È caduto il muro di Varese. Dopo 23 anni la Lega non comanda più nella città simbolo del potere lumbard, patria di Umberto Bossi e di Roberto Maroni. Vince Davide Galimberti, il candidato del Pd, un avvocato di 39 anni che alle primarie del centrosinistra aveva battuto l'esperto parlamentare Daniele Marantelli, forte dei favori del pronostico e di quelli della segreteria del partito di Matteo Renzi. Esce invece sconfitto al ballottaggio l'imprenditore Paolo Orrigoni, volto nuovo del centrodestra, un uomo senza tessera di partito che però era stato corteggiato e infine scelto dai vertici della Lega, da Maroni in persona.
Alla vigilia del ballottaggio pochi, anche tra i suoi sostenitori, avrebbero scommesso sulla rimonta di Galimberti che al primo turno aveva raccolto il 41,9 per cento dei voti contro il 47,1 di Orrigoni. Proprio Maroni subisce qui a Varese la sconfitta forse più bruciante della sua carriera. Il governatore della Lombardia, già ministro degli Interni nei governi Berlusconi, si era speso personalmente in campagna elettorale addirittura convocando a Varese una riunione della giunta lombarda e poi candidandosi personalmente come capolista. «Qui è nata la Lega, qui c’è il cuore della Lega, da qui passa la nostra grande vittoria», aveva scandito Maroni in un comìzio varesino in aprile. Pronostico clamorosamente sbagliato.
I numeri raccontano che Galimberti alla fine ha prevalso di 1.200 voti conquistando il 51,8 per cento dei consensi. Nell'arco di due settimane il candidato di Maroni ha perso per strada oltre mille sostenitori, mentre Galimberti ha raccolto oltre 2 mila voti in più rispetto al cinque giugno. Decisivo è stato quindi l'astensionismo, che al ballottaggio è aumentato di cinque punti percentuali (i votanti sono scesi dal 55 al 50 per cento). E forte è stato anche l'impatto dei sostenitori della lista civica di Stefano Malerba (forte del 7 per cento al primo turno), che hanno in gran parte dirottato i loro voti sul candidato Pd.
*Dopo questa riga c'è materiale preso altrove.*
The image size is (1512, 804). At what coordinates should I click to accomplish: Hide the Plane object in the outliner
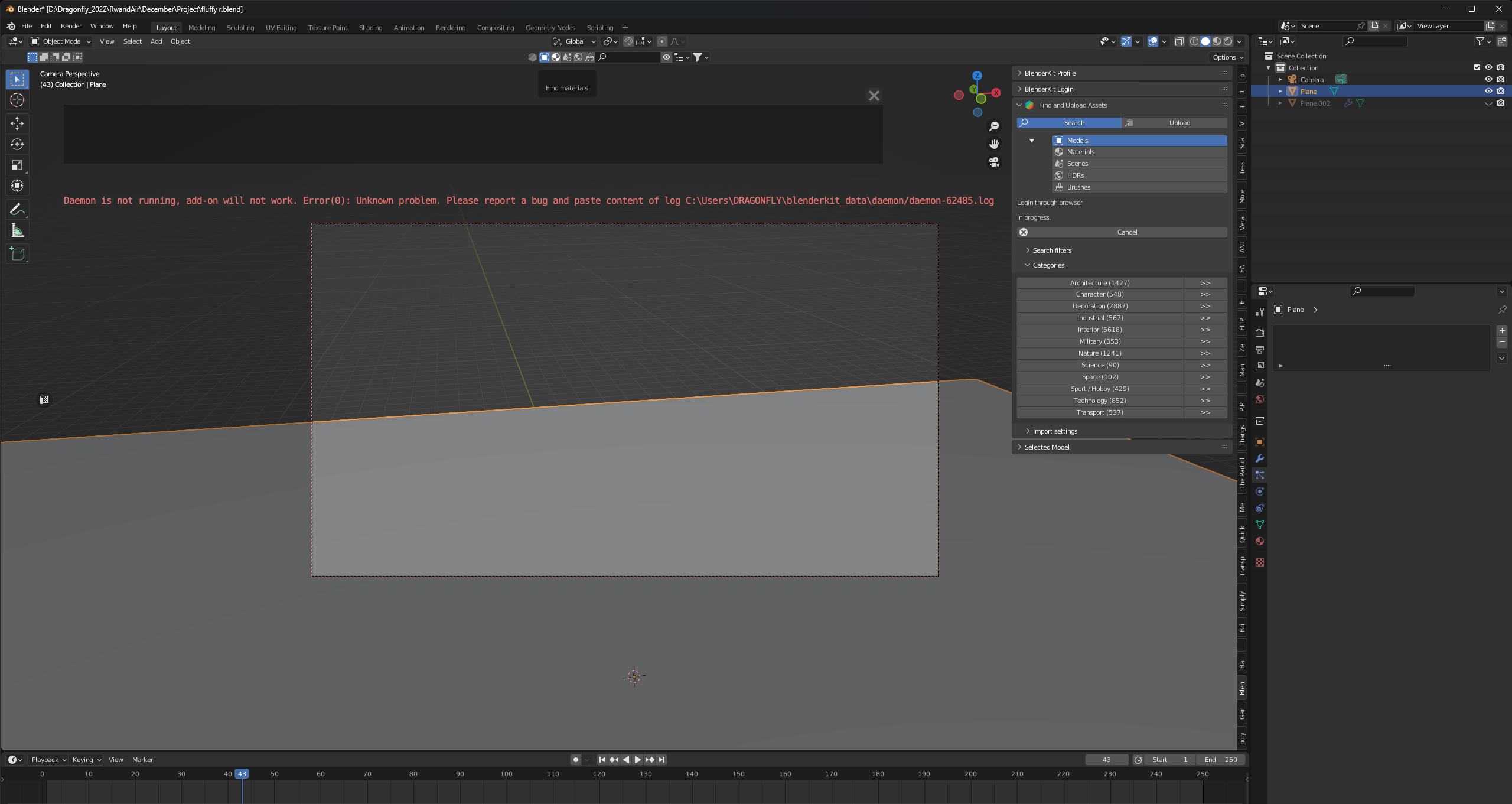[1488, 91]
Per Varese i risultati di ieri rappresentano una svolta storica. Correva l'anno 1993 quando sulle macerie ancora fumanti della Prima repubblica, il leghista Raimondo Fassa conquistava la poltrona di primo cittadino. Da allora il partito di Bossi prima, e poi di Maroni e Salvini, era sempre riuscito a far eleggere un suo rappresentante a capo della giunta cittadina.
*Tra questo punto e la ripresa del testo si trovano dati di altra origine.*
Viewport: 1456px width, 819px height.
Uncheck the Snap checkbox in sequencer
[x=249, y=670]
Adesso i risultati delle urne confermano una sensazione molto diffusa in città: quasi un quarto di secolo di potere incontrastato ha fiaccato il movimento lumbard che si è appiattito sulla gestione dell'esistente, delle clientele locali, primo tra tutti il partito del cemento e della rendita. In campagna elettorale Orrigoni ha usato toni pacati, lontani dallo stile urlato alla Salvini. Ha cercato di rassicurare l'elettorato, ma non è evidentemente riuscito a mobilitarlo. Al primo turno la Lega non è andata oltre il 16 per cento, minimo storico in città, e Forza Italia si è fermata addirittura all'11 per cento. E ieri, al ballottaggio, centinaia di sostenitori del centrodestra non hanno confermato il voto di due settimane prima, disertando le urne. Peraltro, dati alla mano, Orrigoni sarebbe uscito sconfitto anche se avessericevuto lo stesso numero di voti del 5 giugno. Decisivi, quindi, sono stati nuovi consensi affluiti ieri verso il candidato del centrosinistra.
Alla fine, quindi, perfino in una città tradizionalmente descritta come ricca, apatica e ripiegata su stessa, hanno prevalso le forze del cambiamento. Il paradosso è che qui, nel profondo Nord, il nuovo prende forma con il Pd renziano, proprio quando nel resto del Paese il capo del governo subisce la sua sconfitta più bruciante.